- How to complete this task
From the entries below, copy every line that holds the word "screenshot".

- Given records
______________________________

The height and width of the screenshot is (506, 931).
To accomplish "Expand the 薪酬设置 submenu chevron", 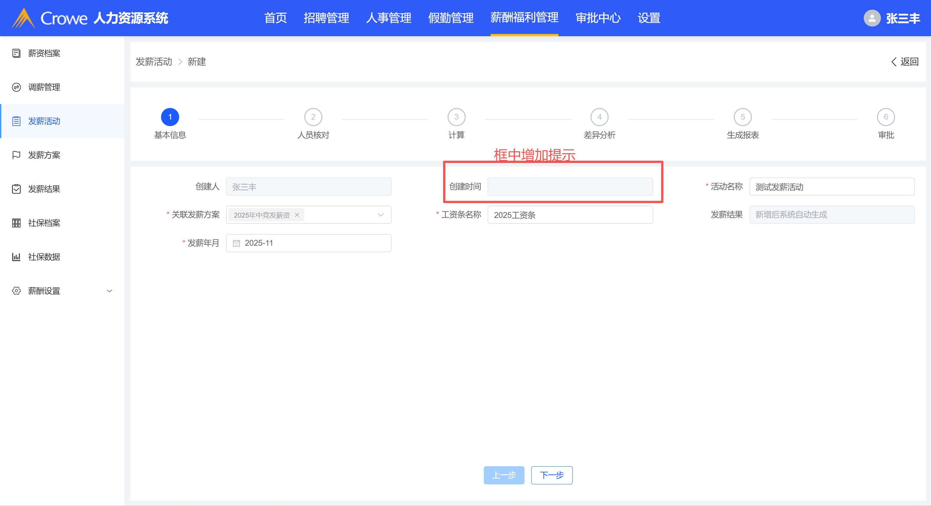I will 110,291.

______________________________

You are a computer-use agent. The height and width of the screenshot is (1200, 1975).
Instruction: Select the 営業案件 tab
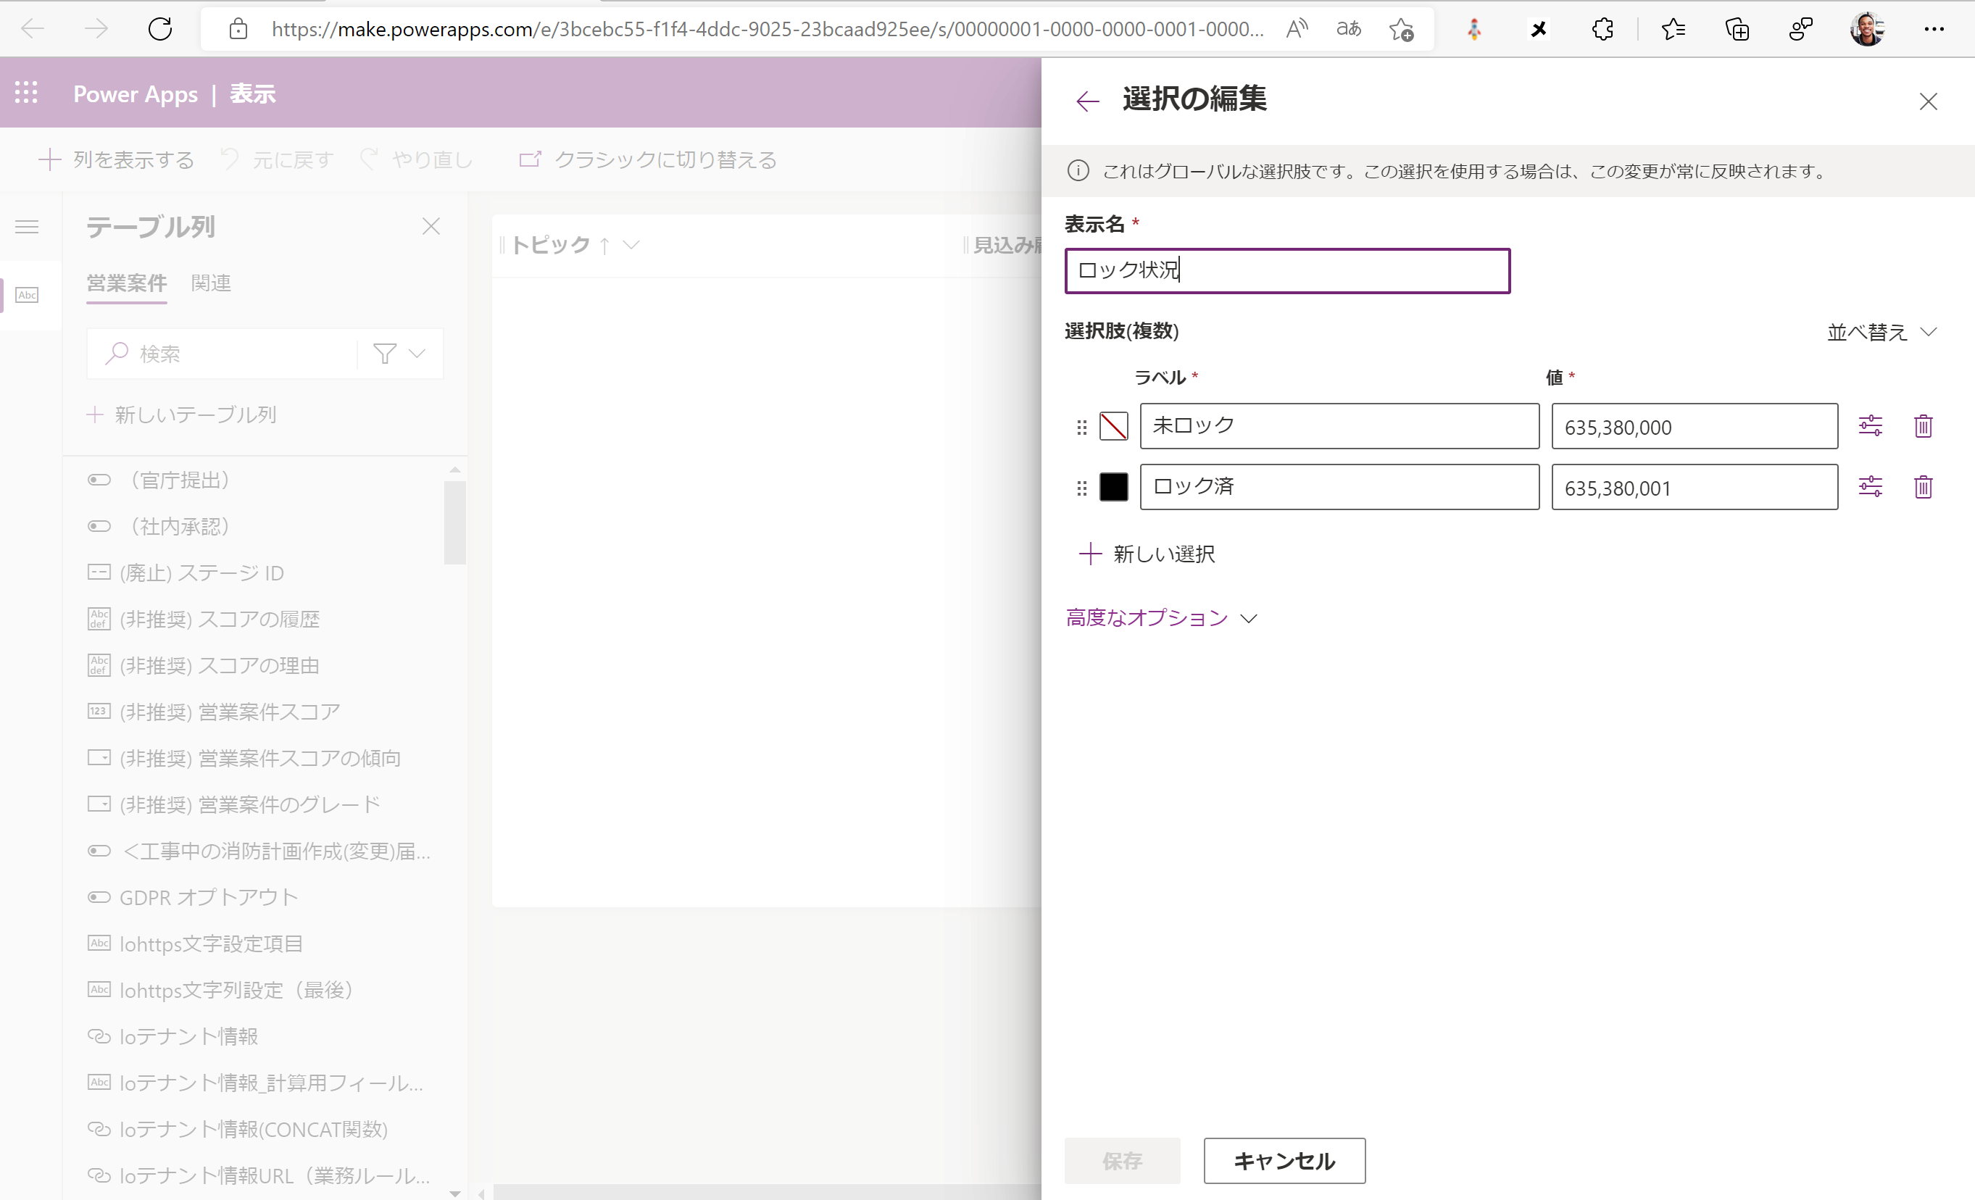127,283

______________________________

- Exercise output
The height and width of the screenshot is (506, 931).
You are a computer-use agent. The height and width of the screenshot is (1200, 1975).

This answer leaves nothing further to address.